Preeclampsia Drives Molecular Networks to Shift Toward Greater Vulnerability to the Development of Autism Spectrum Disorder

Preeclampsia (PE) confers a significant risk for subsequent diagnosis with autism spectrum disorder (ASD), with the mechanisms underlying this observation being largely unknown. To identify molecular networks affected by both PE and ASD, we conducted a large-scale literature data mining and a gene set enrichment analysis (GSEA), followed by an expression mega-analysis in 13 independently profiled ASD datasets. Sets of genes implicated in ASD and in PE significantly overlap (156 common genes; p = 3.14E(−67)), with many biological pathways shared (94 pathways; p < 1.00E(−21)).

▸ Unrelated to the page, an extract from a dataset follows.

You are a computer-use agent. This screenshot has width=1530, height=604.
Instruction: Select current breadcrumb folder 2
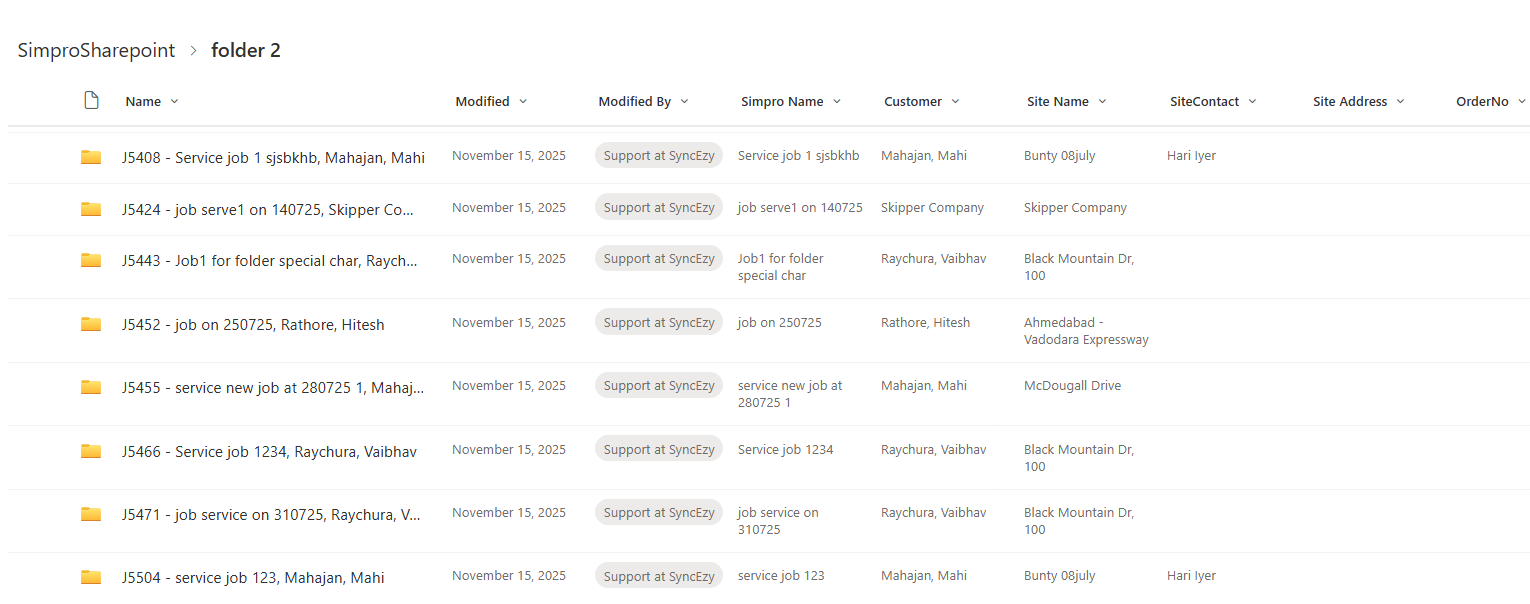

A set of PE-driven molecular triggers possibly contributing to worsening the risk of subsequent ASD was identified, possibly representing a regulatory shift toward greater vulnerability to the development of ASD. Mega-analysis of expression highlighted RPS4Y1, an inhibitor of STAT3 that is expressed in a sexually dimorphic manner, as a contributor to both PE and ASD, which should be evaluated as a possible contributor to male predominance in ASD. A set of PE-driven molecular triggers may shift the developing brain toward a greater risk of ASD. One of these triggers, chromosome Y encoded gene RPS4Y1, an inhibitor of STAT3 signaling, warrants evaluation as a possible contributor to male predominance in ASD.